> [AIM OF THE TASK]
Here the job is to print only the lines from the one containing "Task: Switch to the MS.apy tab" to the end of the entries, both included, exactly as they stand, with pictures excluded.
BEGIN DATASET ENTRIES
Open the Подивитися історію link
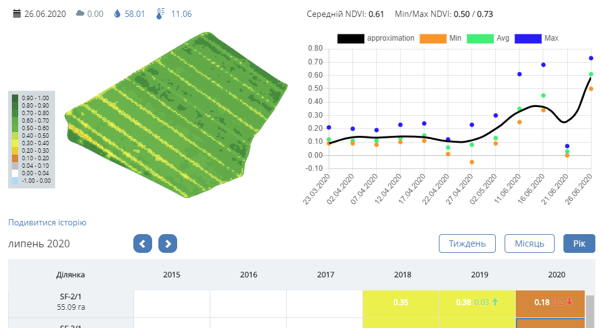Image resolution: width=601 pixels, height=328 pixels. (x=47, y=223)
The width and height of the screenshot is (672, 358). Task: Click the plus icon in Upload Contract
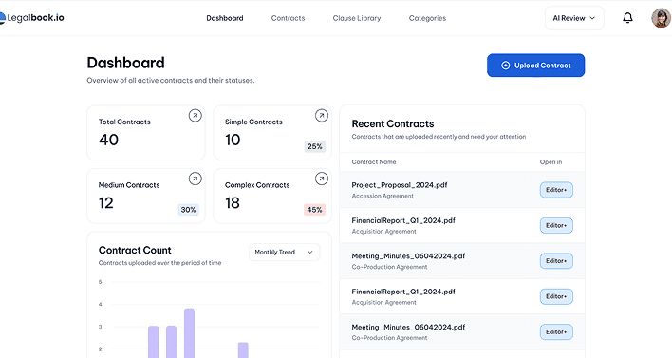(505, 66)
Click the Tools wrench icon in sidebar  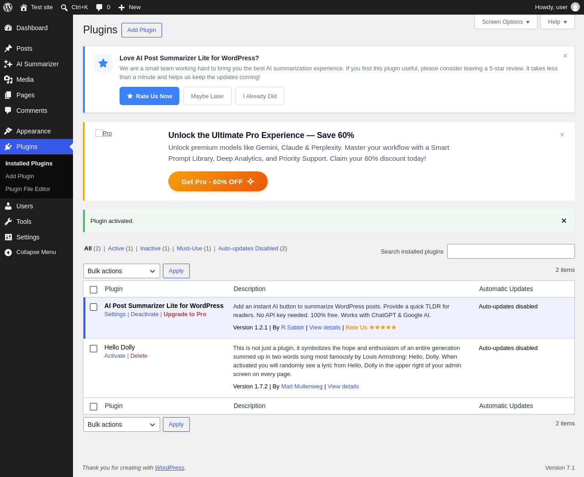pyautogui.click(x=8, y=222)
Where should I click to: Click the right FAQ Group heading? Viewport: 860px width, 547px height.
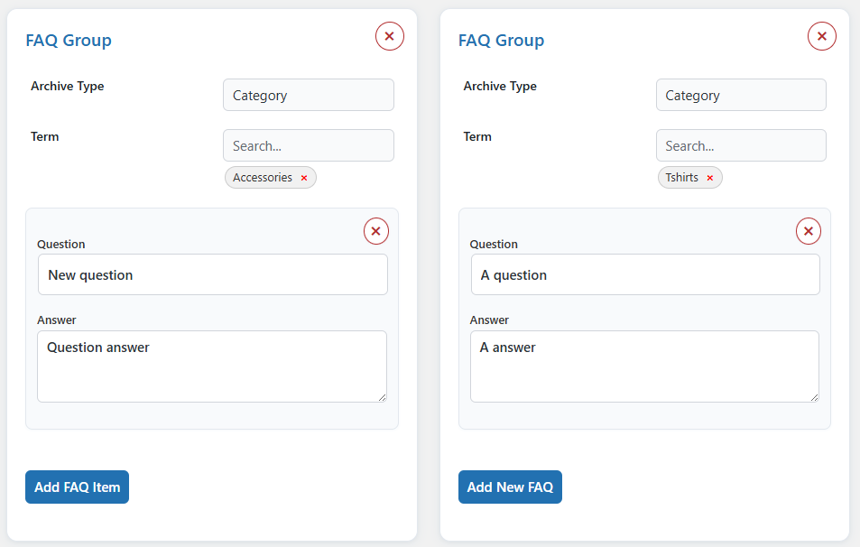(x=501, y=41)
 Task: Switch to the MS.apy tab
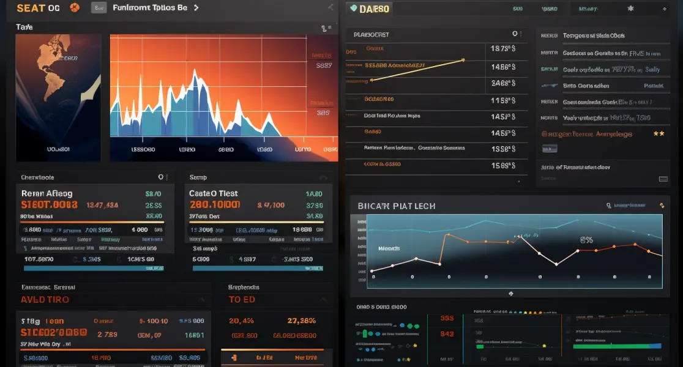[x=588, y=9]
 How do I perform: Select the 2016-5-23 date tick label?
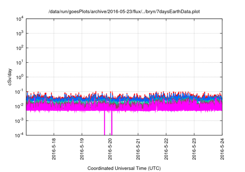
END DATASET ENTRIES
> [TASK OUTPUT]
 Task: Switch to the MS.apy tab
[x=588, y=9]
 How do I perform: Select the 2016-5-23 date tick label?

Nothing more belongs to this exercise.